(44a) Controlling Bond Scission Sequence of Methanol Decomposition On Pt-Modified Tungsten Carbide
AIChE Annual Meeting
2009
2009 Annual Meeting
Catalysis and Reaction Engineering Division
Novel Catalytic Materials I
Monday, November 9, 2009 - 8:30am to 8:55am
Recent studies have suggested that tungsten monocarbide (WC) may behave similarly to Pt for the electrooxidation of methanol [1, 2]. Temperature programmed desorption (TPD) was used to quantify the activity and selectivity of methanol decomposition for WC and Pt-modified WC (Pt/WC) as compared to Pt [2]. While WC appeared to be more active than Pt in ultra-high vacuum (UHV), C-O bond scission resulted in gas phase CH4, an undesired reaction for DMFC. When Pt was added to WC by physical vapor deposition, the CH4 reaction pathway was eliminated, suggesting that Pt synergistically modifies WC to improve the selectivity toward the C-H bond scission to produce hydrogen and CO. Additionally, TPD confirmed WC and Pt/WC to be more CO tolerant than Pt [3].
Density functional theory (DFT) was used to study the reaction network of methanol on Pt/WC(0001) as compared to Pt(100) and WC(0001).
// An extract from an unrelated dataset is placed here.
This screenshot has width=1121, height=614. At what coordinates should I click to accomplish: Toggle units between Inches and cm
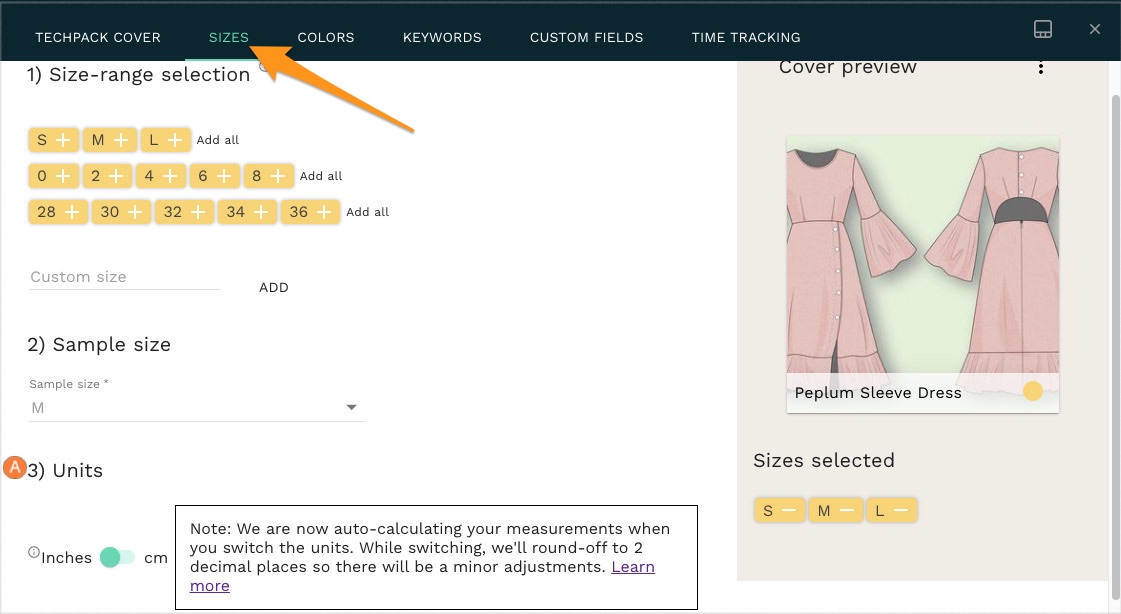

Results suggested that the bond scission sequence of CH3OH could be controlled using submonolayer coverages of Pt on WC and that the resulting mechanism was different for Pt/WC as compared to either parent surface. C-H bond scission to form hydroxymethyl (CH2OH*) was favored on Pt(100), likely eliminating CH4 formation. On the other hand, O-H bond scission to form the methoxy intermediate (CH3O*) was the first energetically favored step over WC(0001). Subsequent C-O bond scission was favored to form CH3*, which likely reacted with a nearby proton to produce CH4, a reaction product observed in TPD studies of CH3OH on WC. DFT suggested the mechanism for 0.8 ML Pt/WC(0001) was unique, initially cleaving the O-H bond to form CH3O*, similar to WC, but then cleaving the C-H bond to form CH2O*.
High-resolution electron energy loss spectroscopy (HREELS) verified that surface intermediates were different on Pt/WC as compared to Pt or WC and that methanol decomposition occured at lower temperatures for the WC surfaces.
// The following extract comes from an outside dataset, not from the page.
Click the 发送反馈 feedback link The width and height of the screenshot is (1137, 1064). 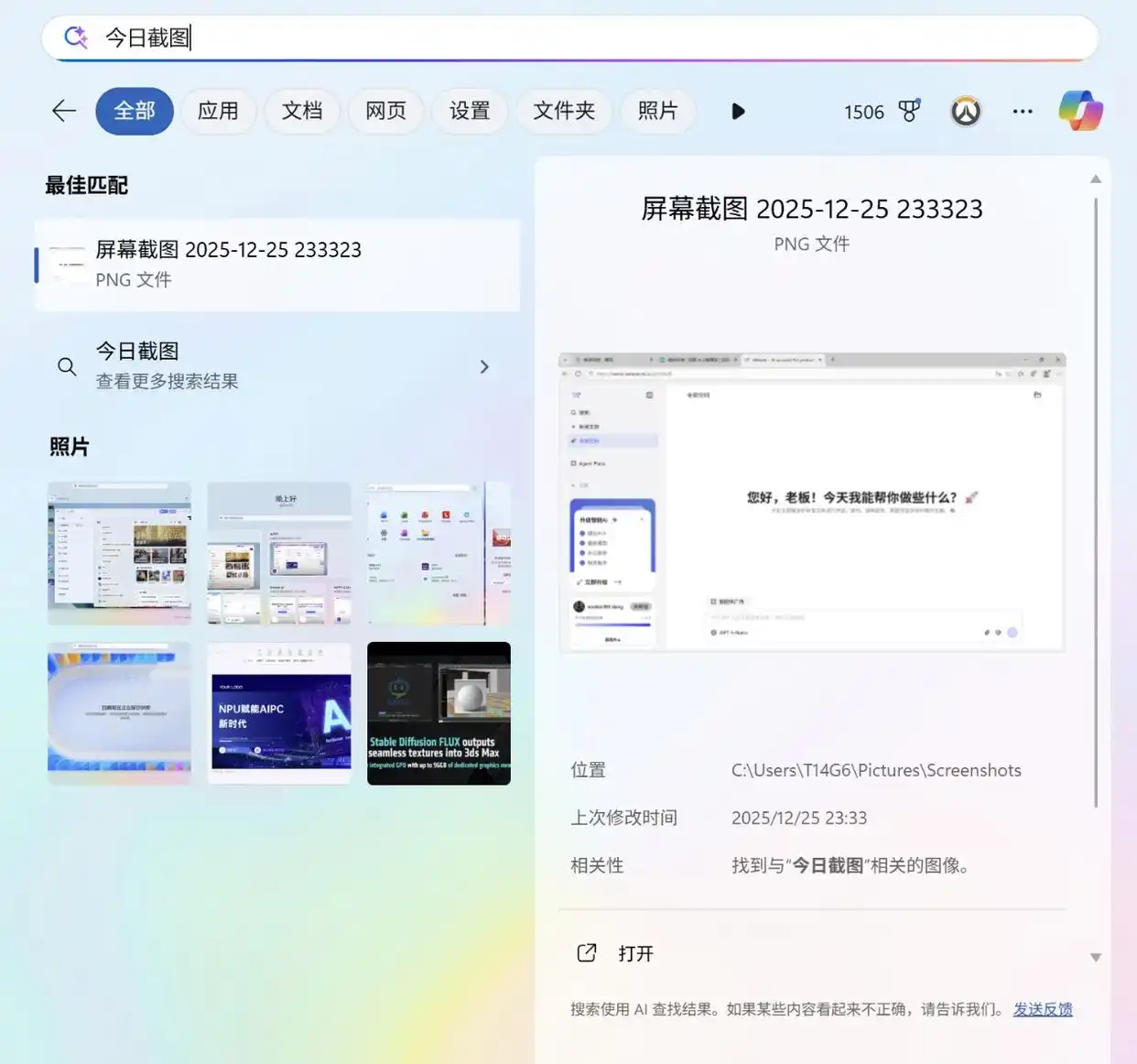[1043, 1008]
Overall, the combined experimental and theoretical results suggest that Pt-modified carbide surfaces can be used to control the bond scission sequence of small oxygenates and that WC is a more CO tolerant material than Pt; thus, WC and Pt/WC could be promising alternatives to Pt electrocatalysts for low temperature fuel cells.
[1] H. Hwu, J.G. Chen, Chemical Reviews 105 (2005) 185.
[2] E.C. Weigert, A.L. Stottlemyer, M.B. Zellner, J.G. Chen, Journal of Physical Chemistry C 111 (2007) 14617.
[3] Z.J. Mellinger, E.C. Weigert, A.L. Stottlemyer, J.G. Chen, Electrochemical and Solid-State Letters 11 (2008) B63.